A New Approach to Database Change Management with Snowflake
Borrowing an expression from Mugatu in Zoolander, “DevOps is so hot right now”! And the database DevOps space in particular is red hot. Like I mentioned in my previous article, A database change management (DCM) tool is critical for managing your Snowflake objects and implementing CI/CD pipelines. But DCM tools have been around for a long time now and aren’t well suited for managing certain types of objects in your database. This blog post will discuss those challenges and present a new way to think about managing your Snowflake objects.
This blog post is the third in a series I’m doing on DevOps with Snowflake. To recap, the first two blog posts in the series are:
- Embracing Agile Software Delivery and DevOps with Snowflake: Discusses the benefits of and unique challenges with Database DevOps, introduces the approaches to Database Change Management, and briefly touches on using cloning and time-travel for DevOps.
- snowchange, a Database Change Management tool: Introduces snowchange, a lightweight open source, Database Change Management tool for Snowflake and discusses how to get started using it.
Approaches to managing Snowflake objects
As I discussed in part 1 of this series, there are two primary approaches for managing your database objects with a Database Change Management (DCM) tool: declarative and imperative.

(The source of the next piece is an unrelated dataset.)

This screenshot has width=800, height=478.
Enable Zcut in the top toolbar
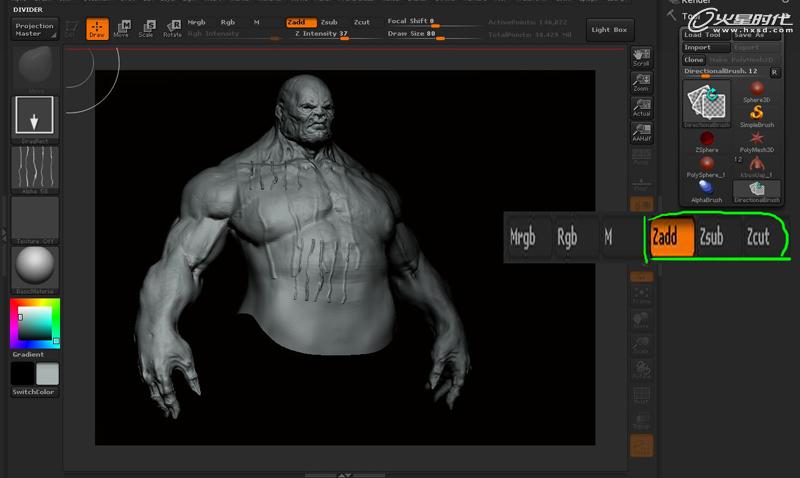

While both approaches have their own pros and cons neither of them are particularly well suited for managing all of your database objects. For example, consider database permissions: you can store the individual GRANT statements in a series of scripts but that is difficult to manage correctly with either approach. Or users and roles, which are better managed from your enterprise identity provider (IdP).
The challenge here is not due to a difference between the declarative or imperative approach, but rather due to the nature of DCM tools. To make this point more clear let’s start by looking at the list of Snowflake objects which must be managed during the development lifecycle and on-going operations of your Snowflake account:
The traditional approach has been to try and manage all of your database objects with a single DCM tool (like snowchange), which can be visualized like this:
But like I mentioned above, some objects don’t fit well into this model (like users, roles and permissions for example). So instead of trying to shoehorn all Snowflake objects into a single tool/process I think we should consider a new approach, one which recognizes the differences between objects and groups of objects. How about something like this instead?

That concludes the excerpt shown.